'There Should Be No Further Releases From Gitmo,' Trump Says
At least 40 prisoners are being held indefinitely.
President-elect Donald Trump has repeatedly issued announcements and proposals over Twitter, both during the presidential election and the transition period. Trump has made a habit of issuing 140-character statements, often late at night, that can drive the national conversation.
Incoming White House Press Secretary Sean Spicer has promised that the tweets will continue. “He has this direct pipeline to the American people, where he can talk back and forth,” Spicer recently explained to WPRI, adding that Twitter allows him to “put his thoughts out and hear what they’re thinking in a way that no one’s ever been able to do before.”
The Tweet
There should be no further releases from Gitmo. These are extremely dangerous people and should not be allowed back onto the battlefield.

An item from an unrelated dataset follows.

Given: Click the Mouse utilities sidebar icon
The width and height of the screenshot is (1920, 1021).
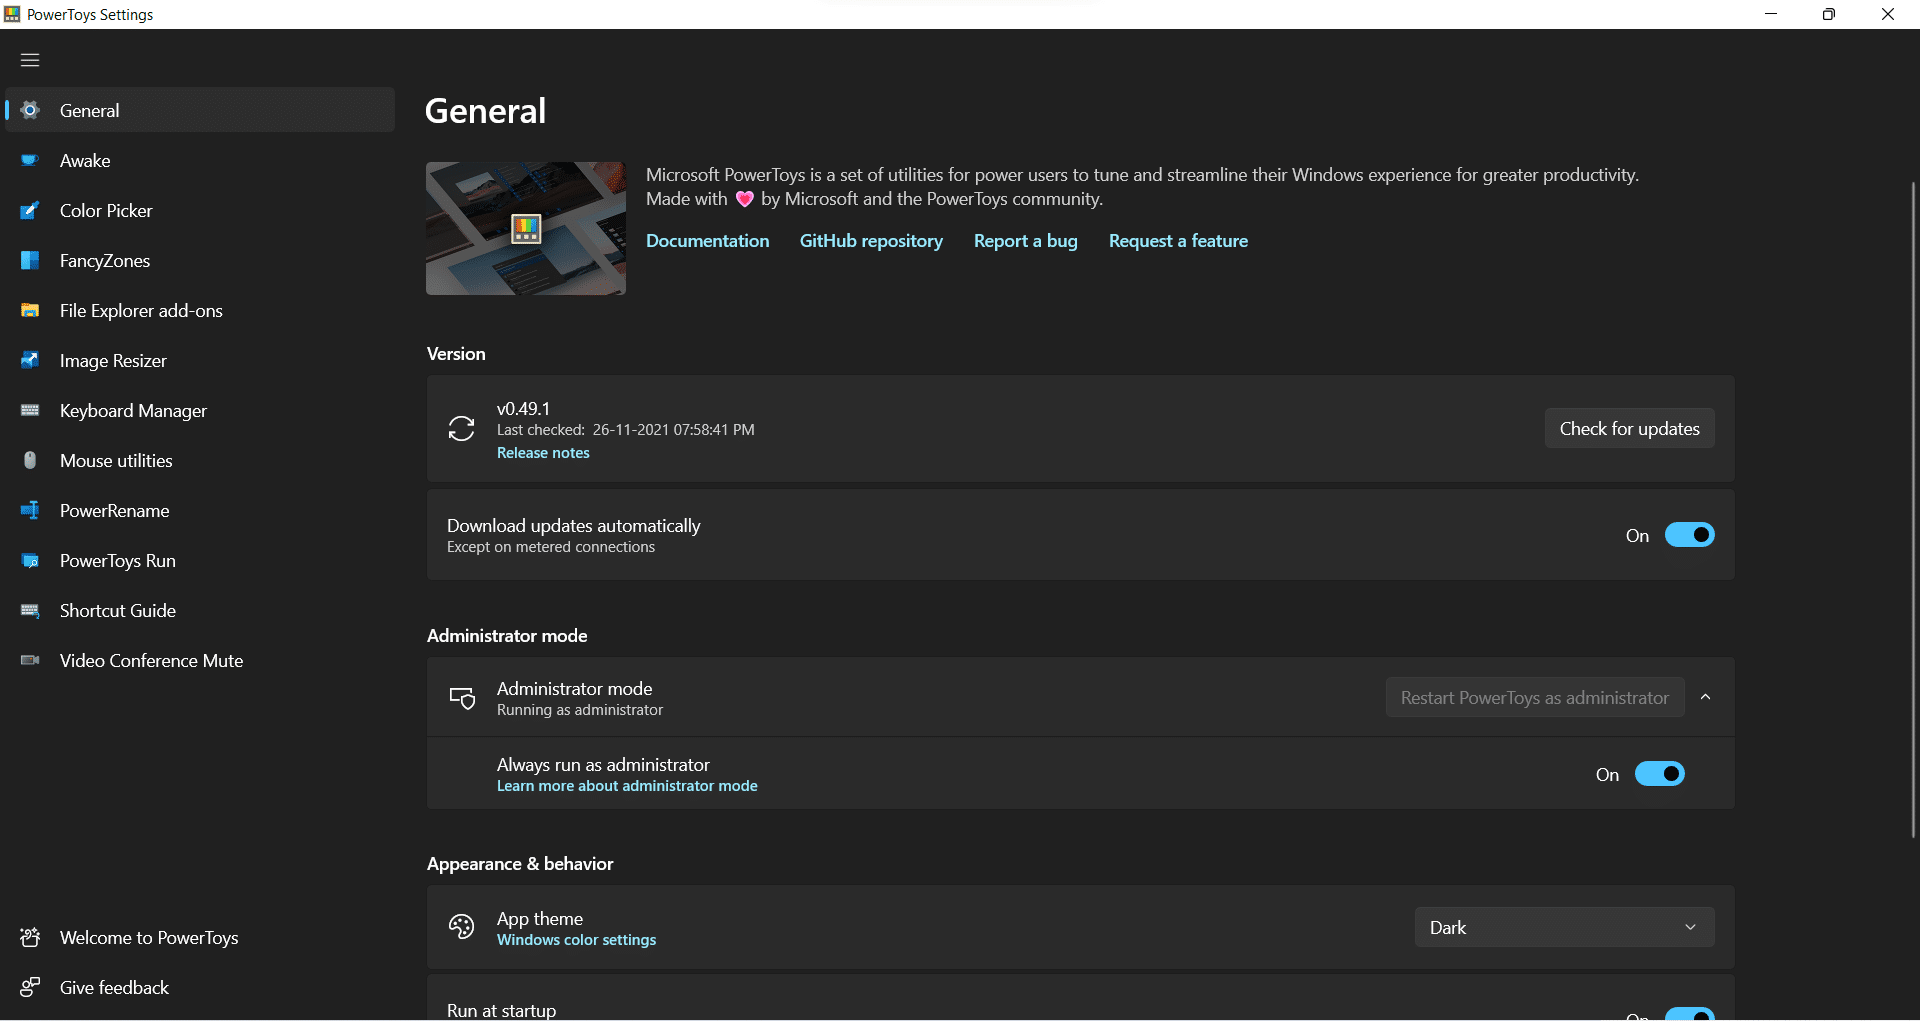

— Donald J. Trump (@realDonaldTrump) January 3, 2017
The Prompt
The Washington Post editorial board urged him late Monday to close the U.S. detention center, arguing that its continued existence hands “easy propaganda victories to enemies of the United States.” NPR on Tuesday reported that the White House is pushing to get the detainees who have been cleared for release out of Guantanamo before Trump is sworn in later this month. Neither is likely to have persuaded him to change his mind.
The Context
At its peak, the prison in Guantanamo held 775 prisoners who were captured in the war on terrorism. Candidate Barack Obama vowed to close the facility during his first year in office. Although he failed, he did succeed in transferring the overwhelming majority of detainees to their home countries or those nations that would take them. About 40 remain.
The Response
Trump’s tweet can be broken up into two parts. In the first, he says, the detainees “are extremely dangerous people” though some 19 of them who are awaiting transfer have been vetted by intelligence, military, and law enforcement officials. At least 40 prisoners are being held indefinitely, though military and intelligence officials now believe many of the dozens of detainees were improperly labeled “the worst of the worst” and unfit for release. In the second part of his tweet, Trump says the detainees “should not be allowed back onto the battlefield.” That’s a common refrain among those opposed to closing Guantanamo. But, as my colleague Marina Koren noted last year, Congress-mandated reports from the Obama administration’s intelligence officials show the rate of confirmed recidivism is about 17 percent—or fewer than 1 in 5.